Reproduce each of the rows below word for word.

(Data for this task begins)

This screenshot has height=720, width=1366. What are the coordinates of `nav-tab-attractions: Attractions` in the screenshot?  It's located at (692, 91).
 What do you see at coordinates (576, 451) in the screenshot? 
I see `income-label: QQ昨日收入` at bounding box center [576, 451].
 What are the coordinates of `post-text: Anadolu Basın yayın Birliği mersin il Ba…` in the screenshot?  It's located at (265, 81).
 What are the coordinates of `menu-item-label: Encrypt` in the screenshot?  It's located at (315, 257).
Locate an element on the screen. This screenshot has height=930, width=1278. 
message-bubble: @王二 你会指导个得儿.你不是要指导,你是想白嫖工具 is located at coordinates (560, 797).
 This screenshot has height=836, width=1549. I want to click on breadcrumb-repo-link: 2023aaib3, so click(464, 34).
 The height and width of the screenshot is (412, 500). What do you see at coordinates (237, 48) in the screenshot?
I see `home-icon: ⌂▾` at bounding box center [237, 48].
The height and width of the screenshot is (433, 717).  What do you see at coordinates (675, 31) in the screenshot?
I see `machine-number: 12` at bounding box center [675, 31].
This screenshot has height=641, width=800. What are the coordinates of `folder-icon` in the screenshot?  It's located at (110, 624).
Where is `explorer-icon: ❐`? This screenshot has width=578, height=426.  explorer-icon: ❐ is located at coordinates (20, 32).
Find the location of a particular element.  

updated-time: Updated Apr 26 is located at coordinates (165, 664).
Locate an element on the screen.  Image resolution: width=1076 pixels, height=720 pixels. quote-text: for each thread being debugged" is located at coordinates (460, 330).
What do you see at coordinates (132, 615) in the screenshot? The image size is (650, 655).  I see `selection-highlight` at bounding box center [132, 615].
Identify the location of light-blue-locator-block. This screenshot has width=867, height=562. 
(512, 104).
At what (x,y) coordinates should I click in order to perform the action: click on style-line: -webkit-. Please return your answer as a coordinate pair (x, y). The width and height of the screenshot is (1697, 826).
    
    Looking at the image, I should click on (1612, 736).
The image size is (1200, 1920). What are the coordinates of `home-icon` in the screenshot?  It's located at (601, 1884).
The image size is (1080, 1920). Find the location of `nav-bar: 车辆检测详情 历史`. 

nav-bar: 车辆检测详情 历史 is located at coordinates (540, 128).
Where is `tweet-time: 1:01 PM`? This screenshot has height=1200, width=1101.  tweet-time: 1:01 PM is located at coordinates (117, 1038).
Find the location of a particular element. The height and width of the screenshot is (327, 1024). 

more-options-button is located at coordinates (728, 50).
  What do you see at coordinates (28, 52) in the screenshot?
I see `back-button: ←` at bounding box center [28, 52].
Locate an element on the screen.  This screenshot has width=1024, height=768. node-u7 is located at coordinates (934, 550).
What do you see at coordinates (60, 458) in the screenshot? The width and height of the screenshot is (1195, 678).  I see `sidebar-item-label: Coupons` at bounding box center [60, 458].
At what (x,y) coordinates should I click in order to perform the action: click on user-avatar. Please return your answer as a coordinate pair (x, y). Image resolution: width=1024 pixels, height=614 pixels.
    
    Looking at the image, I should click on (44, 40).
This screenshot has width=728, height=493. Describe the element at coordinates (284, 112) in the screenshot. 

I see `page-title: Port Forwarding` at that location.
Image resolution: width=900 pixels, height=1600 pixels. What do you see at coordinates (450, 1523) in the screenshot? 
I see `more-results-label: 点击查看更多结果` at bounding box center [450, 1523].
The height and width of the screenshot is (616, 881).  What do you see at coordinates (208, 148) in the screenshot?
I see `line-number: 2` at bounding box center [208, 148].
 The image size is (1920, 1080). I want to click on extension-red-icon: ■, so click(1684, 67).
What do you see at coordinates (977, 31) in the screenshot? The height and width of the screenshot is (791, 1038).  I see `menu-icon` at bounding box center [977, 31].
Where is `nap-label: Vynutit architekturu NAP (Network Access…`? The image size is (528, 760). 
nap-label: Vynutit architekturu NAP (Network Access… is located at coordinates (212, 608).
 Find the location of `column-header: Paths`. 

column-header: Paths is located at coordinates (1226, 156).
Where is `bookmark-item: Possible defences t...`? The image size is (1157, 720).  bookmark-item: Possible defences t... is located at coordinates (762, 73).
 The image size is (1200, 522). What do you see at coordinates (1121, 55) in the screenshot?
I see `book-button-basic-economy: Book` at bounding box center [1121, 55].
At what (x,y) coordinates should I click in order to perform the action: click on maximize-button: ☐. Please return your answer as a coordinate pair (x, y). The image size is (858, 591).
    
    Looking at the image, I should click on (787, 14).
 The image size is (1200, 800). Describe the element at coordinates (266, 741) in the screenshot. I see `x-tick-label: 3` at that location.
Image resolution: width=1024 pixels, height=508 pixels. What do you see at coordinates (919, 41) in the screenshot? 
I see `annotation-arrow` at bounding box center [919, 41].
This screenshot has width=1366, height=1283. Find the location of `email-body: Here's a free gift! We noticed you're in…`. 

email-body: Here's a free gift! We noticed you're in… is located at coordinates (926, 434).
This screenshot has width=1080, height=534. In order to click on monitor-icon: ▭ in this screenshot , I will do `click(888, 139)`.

(Data for this task ends)

=== Exercise result ===
This screenshot has height=720, width=1366. What are the coordinates of `nav-tab-attractions: Attractions` in the screenshot?  It's located at (692, 91).
 What do you see at coordinates (576, 451) in the screenshot? 
I see `income-label: QQ昨日收入` at bounding box center [576, 451].
 What are the coordinates of `post-text: Anadolu Basın yayın Birliği mersin il Ba…` in the screenshot?  It's located at (265, 81).
 What are the coordinates of `menu-item-label: Encrypt` in the screenshot?  It's located at (315, 257).
Locate an element on the screen. This screenshot has height=930, width=1278. 
message-bubble: @王二 你会指导个得儿.你不是要指导,你是想白嫖工具 is located at coordinates (560, 797).
 This screenshot has height=836, width=1549. I want to click on breadcrumb-repo-link: 2023aaib3, so click(464, 34).
 The height and width of the screenshot is (412, 500). What do you see at coordinates (237, 48) in the screenshot?
I see `home-icon: ⌂▾` at bounding box center [237, 48].
The height and width of the screenshot is (433, 717).  What do you see at coordinates (675, 31) in the screenshot?
I see `machine-number: 12` at bounding box center [675, 31].
This screenshot has height=641, width=800. What are the coordinates of `folder-icon` in the screenshot?  It's located at (110, 624).
Where is `explorer-icon: ❐`? This screenshot has width=578, height=426.  explorer-icon: ❐ is located at coordinates (20, 32).
Find the location of a particular element.  

updated-time: Updated Apr 26 is located at coordinates (165, 664).
Locate an element on the screen.  Image resolution: width=1076 pixels, height=720 pixels. quote-text: for each thread being debugged" is located at coordinates (460, 330).
What do you see at coordinates (132, 615) in the screenshot? The image size is (650, 655).  I see `selection-highlight` at bounding box center [132, 615].
Identify the location of light-blue-locator-block. This screenshot has width=867, height=562. 
(512, 104).
At what (x,y) coordinates should I click in order to perform the action: click on style-line: -webkit-. Please return your answer as a coordinate pair (x, y). The width and height of the screenshot is (1697, 826).
    
    Looking at the image, I should click on (1612, 736).
The image size is (1200, 1920). What are the coordinates of `home-icon` in the screenshot?  It's located at (601, 1884).
The image size is (1080, 1920). Find the location of `nav-bar: 车辆检测详情 历史`. 

nav-bar: 车辆检测详情 历史 is located at coordinates (540, 128).
Where is `tweet-time: 1:01 PM`? This screenshot has height=1200, width=1101.  tweet-time: 1:01 PM is located at coordinates (117, 1038).
Find the location of a particular element. The height and width of the screenshot is (327, 1024). 

more-options-button is located at coordinates (728, 50).
  What do you see at coordinates (28, 52) in the screenshot?
I see `back-button: ←` at bounding box center [28, 52].
Locate an element on the screen.  This screenshot has width=1024, height=768. node-u7 is located at coordinates (934, 550).
What do you see at coordinates (60, 458) in the screenshot? The width and height of the screenshot is (1195, 678).  I see `sidebar-item-label: Coupons` at bounding box center [60, 458].
At what (x,y) coordinates should I click in order to perform the action: click on user-avatar. Please return your answer as a coordinate pair (x, y). Image resolution: width=1024 pixels, height=614 pixels.
    
    Looking at the image, I should click on (44, 40).
This screenshot has width=728, height=493. Describe the element at coordinates (284, 112) in the screenshot. 

I see `page-title: Port Forwarding` at that location.
Image resolution: width=900 pixels, height=1600 pixels. What do you see at coordinates (450, 1523) in the screenshot? 
I see `more-results-label: 点击查看更多结果` at bounding box center [450, 1523].
The height and width of the screenshot is (616, 881).  What do you see at coordinates (208, 148) in the screenshot?
I see `line-number: 2` at bounding box center [208, 148].
 The image size is (1920, 1080). I want to click on extension-red-icon: ■, so click(1684, 67).
What do you see at coordinates (977, 31) in the screenshot? The height and width of the screenshot is (791, 1038).  I see `menu-icon` at bounding box center [977, 31].
Where is `nap-label: Vynutit architekturu NAP (Network Access…`? The image size is (528, 760). 
nap-label: Vynutit architekturu NAP (Network Access… is located at coordinates (212, 608).
 Find the location of `column-header: Paths`. 

column-header: Paths is located at coordinates (1226, 156).
Where is `bookmark-item: Possible defences t...`? The image size is (1157, 720).  bookmark-item: Possible defences t... is located at coordinates (762, 73).
 The image size is (1200, 522). What do you see at coordinates (1121, 55) in the screenshot?
I see `book-button-basic-economy: Book` at bounding box center [1121, 55].
At what (x,y) coordinates should I click in order to perform the action: click on maximize-button: ☐. Please return your answer as a coordinate pair (x, y). The image size is (858, 591).
    
    Looking at the image, I should click on (787, 14).
 The image size is (1200, 800). Describe the element at coordinates (266, 741) in the screenshot. I see `x-tick-label: 3` at that location.
Image resolution: width=1024 pixels, height=508 pixels. What do you see at coordinates (919, 41) in the screenshot? 
I see `annotation-arrow` at bounding box center [919, 41].
This screenshot has width=1366, height=1283. Find the location of `email-body: Here's a free gift! We noticed you're in…`. 

email-body: Here's a free gift! We noticed you're in… is located at coordinates (926, 434).
This screenshot has width=1080, height=534. In order to click on monitor-icon: ▭ in this screenshot , I will do `click(888, 139)`.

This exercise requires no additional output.